Open Research Data Projects

Projects funded in the framework of the ORD Program

The joint ORD program of ETH Zurich, EPFL and the four research institutes of the ETH Domain has financially supported more than 60 research projects in the period 2020–2023. Funding supports researchers engaging in, or developing, ORD practices with and for their community and assists these researchers in becoming Open Research Data leaders in their field.

This page provides an overview of these projects. It highlights how researchers in the ETH Domain are currently applying ORD in exemplary ways. Some of the projects have already been completed, others are still in progress. The projects have been divided into three categories.

“Establish” projects help link existing ORD practices to a research agenda to establish them on a broader basis. They contribute to a shared and comprehensive understanding of ORD practices that can then become de facto standards.

“Explore” projects are the most extensive ventures in the program and are designed to explore and test early-stage ORD practices. The goal is to map processes of what an ORD practice might look like and develop prototypes. Through these projects, new teams form across disciplines and institutions.

“Contribute” projects help scientists integrate their research data into existing, often international, infrastructures.

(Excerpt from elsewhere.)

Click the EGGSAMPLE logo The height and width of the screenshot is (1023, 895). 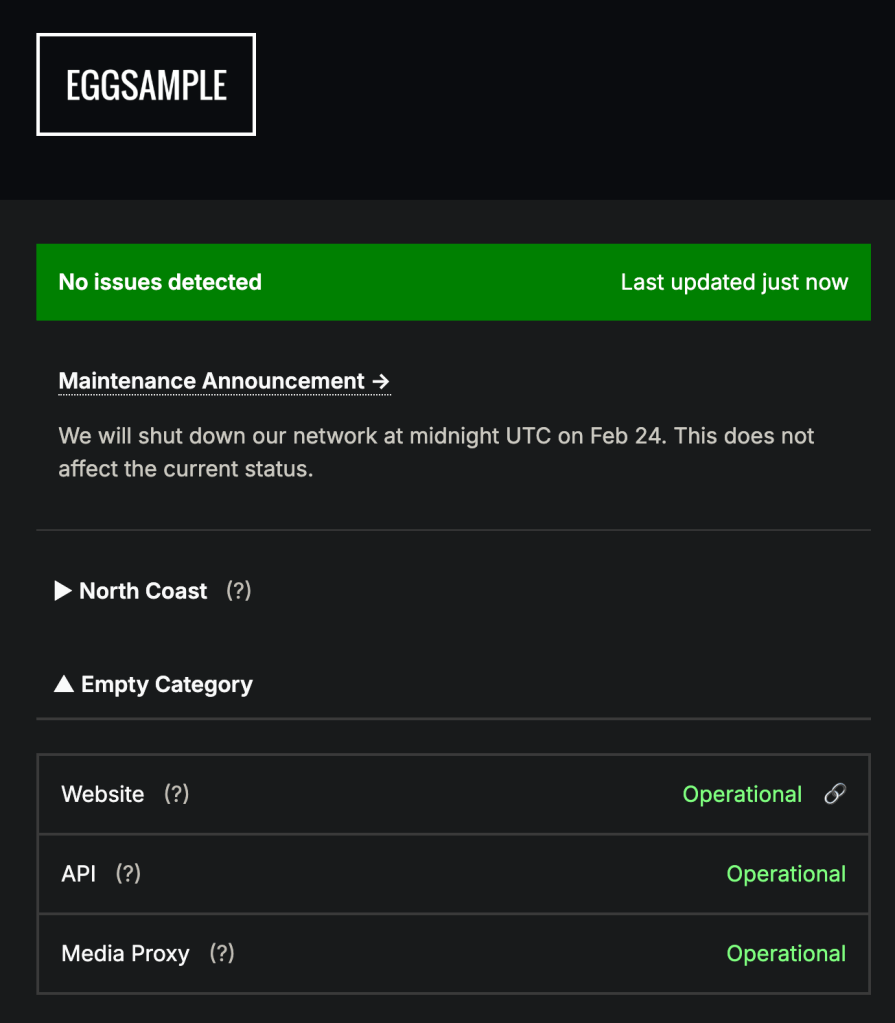point(146,85)
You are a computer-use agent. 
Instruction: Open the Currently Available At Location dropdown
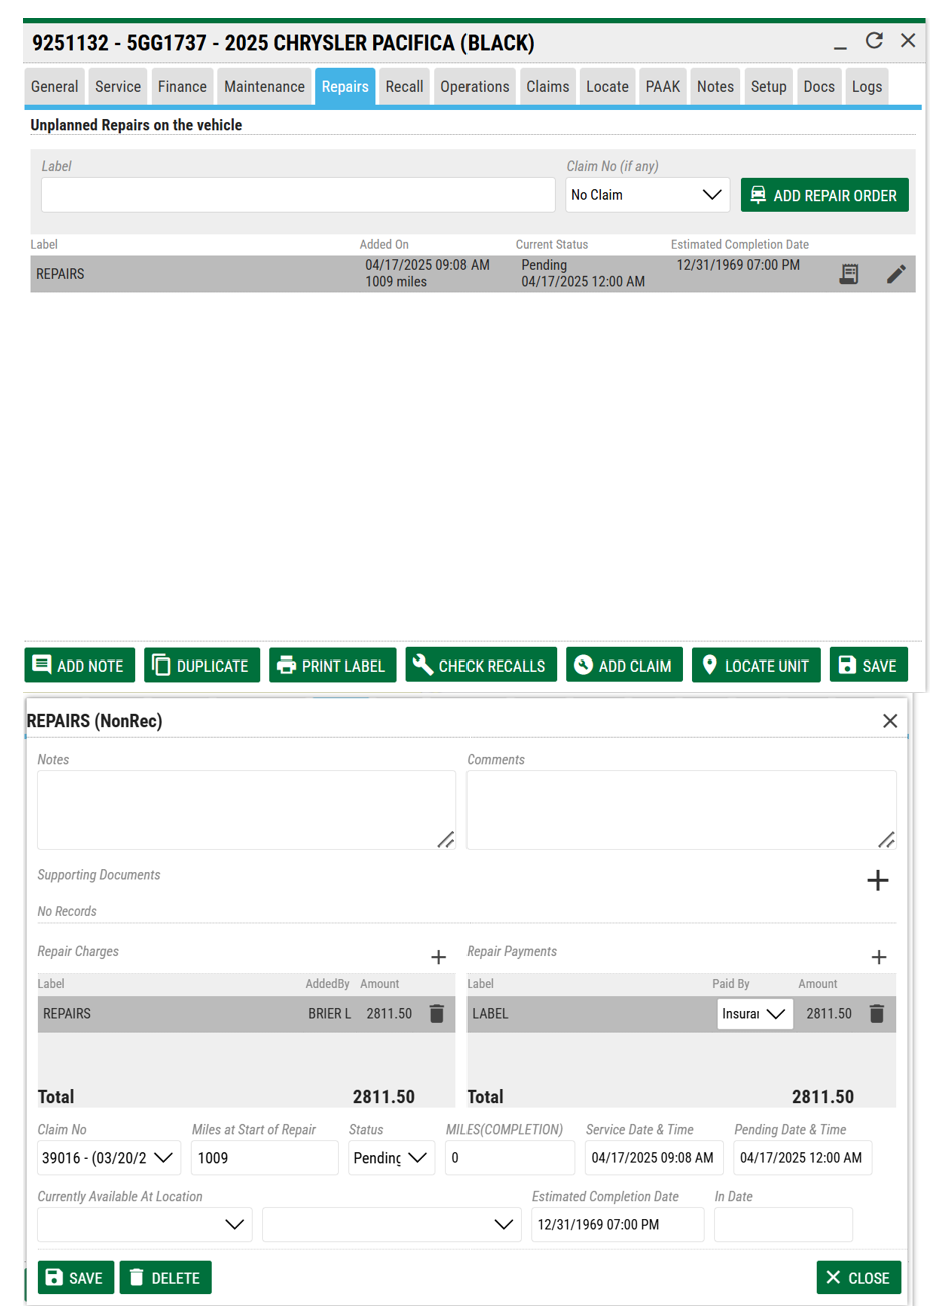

By standardizing the processes and making them generally accessible, the data are validated, and their potential is considerably expanded.

Filter

Category
Category
Institutions
A standardized database framework for synthetic carbon-based solar fuels

Category

Contribute

Institutions

EPFL

Data type

Solar Fuels

Field

Renewable Energy Science and Engineering

Researchers

Isaac Holmes-Gentle

Abstract

This proposal aims to significantly expand the Solar Fuels Database, which introduced a machine-readable framework for solar-to-fuel devices and an online data entry and visualization interface. The project's objective is to broaden the database to include additional solar fuels and technological pathways not covered previously. It will encompass various fuels such as carbon monoxide, syngas, formic acid, methane, ethanol, and extend to thermochemical redox cycles. Collaboration with global research communities will ensure comprehensive metadata capture. Standardized data reporting will enhance findability and dissemination of results. The project aligns with open-science objectives and encourages community contributions, resulting in a continually updated and openly accessible resource. This resource will consolidate prior work and offer a comprehensive overview to drive future research trends in advancing solar fuels for widespread implementation.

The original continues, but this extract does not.